“Ahora sueño con los muertos”: la pandemia (y la precariedad) sigue pesando en las residencias
Gerocultoras y enfermeras denuncian que su situación laboral ha empeorado tras la covid: la falta de personal y la sobrecarga física y mental hacen mella en ellas y en sus residentes.
Nunca llegará a conocerse el impacto real de la pandemia por covid en las residencias de mayores y otros centros institucionalizados en España. Se sabe que fueron el lugar donde golpeó con más fuerza la primera ola, se sabe que entre esas paredes se vivieron atrocidades, que muchas personas fallecieron esperando a que las recogiera una ambulancia, que se les encerró para tratar de frenar la epidemia, que las trabajadoras pedían auxilio, desesperadas, desprotegidas y agotadas.
Según los últimos datos que publican los Ministerios de Derechos Sociales, Sanidad y Ciencia e Innovación, más de 30.700 personas que vivían en residencias de ancianos han muerto con covid o síntomas compatibles desde el inicio de la pandemia o, lo que es lo mismo, uno de cada diez residentes de estos centros en toda España.

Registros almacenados
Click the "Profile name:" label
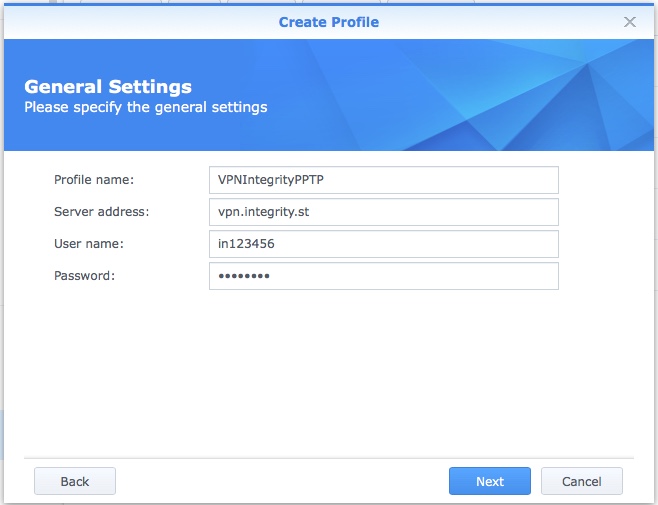 [x=94, y=180]
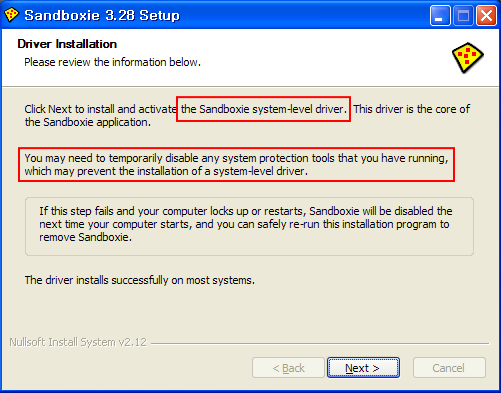Click the Driver Installation heading
The width and height of the screenshot is (501, 393).
tap(67, 44)
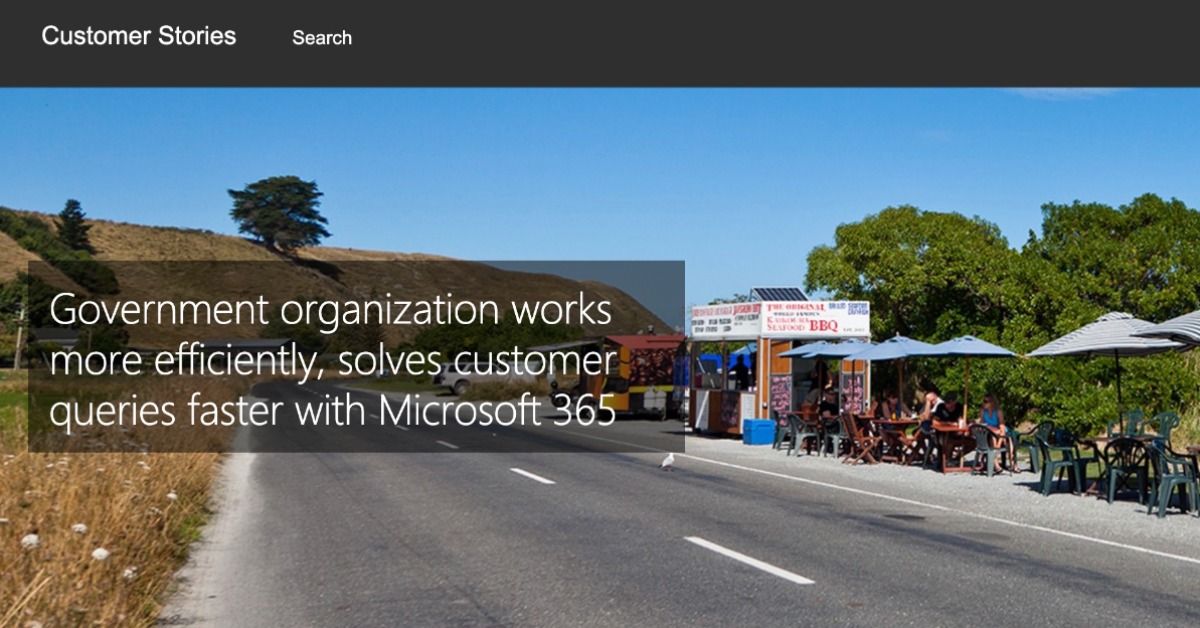Open the Customer Stories header link

click(139, 37)
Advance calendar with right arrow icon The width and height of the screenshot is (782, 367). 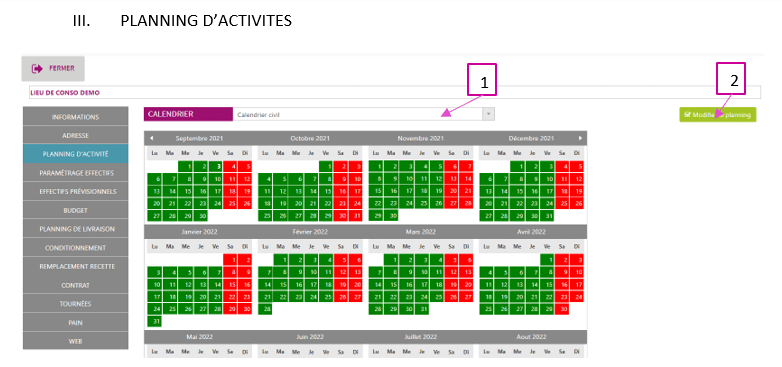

» Enunciado:
Devuelve tal cual el fragmento del texto sobre las residencias que empieza en "Nunca llegará a" y termina en "en toda España.".

» Tu solución:
Nunca llegará a conocerse el impacto real de la pandemia por covid en las residencias de mayores y otros centros institucionalizados en España. Se sabe que fueron el lugar donde golpeó con más fuerza la primera ola, se sabe que entre esas paredes se vivieron atrocidades, que muchas personas fallecieron esperando a que las recogiera una ambulancia, que se les encerró para tratar de frenar la epidemia, que las trabajadoras pedían auxilio, desesperadas, desprotegidas y agotadas.
Según los últimos datos que publican los Ministerios de Derechos Sociales, Sanidad y Ciencia e Innovación, más de 30.700 personas que vivían en residencias de ancianos han muerto con covid o síntomas compatibles desde el inicio de la pandemia o, lo que es lo mismo, uno de cada diez residentes de estos centros en toda España.